In a phone conversation between the two floors of our office just now, Huffman described what drew him to Man Undressing Shirt:

It seems to be an interesting little everyday slice of life, just the everyday difficulty of this person getting into and out of their clothes. That simple image of just one person was really interesting to me, maybe more than some of his paintings with the multiple people in them.

Another one [I considered] was the man and the nurse, I think they were holding hands. I found those really simple ones to be the most interesting. I think there was another one, of a man unbuttoning his shirt or his cuffs or something, and it just being a hard task for him to do, this simple thing. I just thought that was kind of fascinating.

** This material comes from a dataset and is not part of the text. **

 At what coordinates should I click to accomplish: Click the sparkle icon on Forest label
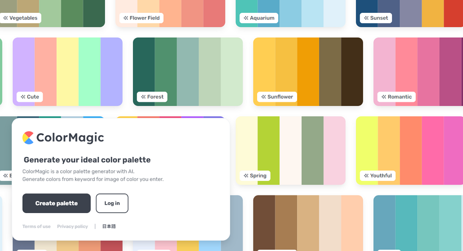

There are exceptions, Huffman says, but he generally looks for "something with one clear focus in the image... something you can stop on the street and look at and sort of recognize right away, but that is still intriguing, like you have to get a little closer to find out what's going on."

I've always found it pretty freaking great that The Stranger runs art on its cover, sometimes art by local artists that then papers the city right when the artist is having a show. Every week this newspaper reminds you to look at art by asking you to do that before you interact with anything we've written. I dig that. This week it just feels good to be able to have one of David Byrd's images out front, and it seems to me this one was a perfect cover for all the reasons Huffman singled out.

Sometimes people ask me why I don't write more—or sometimes at all—about the artists on our covers, and Huffman and I are talking about doing a Q&A between art director and art critic. We'd talk about: How does he pick covers, and how is it different from how I pick shows or works to review or write about? What does he think are some of the great covers of the past, and some of the most blah? Or what do you want to know? Leave any ideas and questions in the comments, and we'll see if there's enough interest to drum up a piece.

Want to submit art for a cover? Email Huffman.

Here's one more of those simple pictures Huffman was describing.

David Byrd, Man and Chair.
  • Courtesy Greg Kucera Gallery
  • David Byrd, Man and Chair.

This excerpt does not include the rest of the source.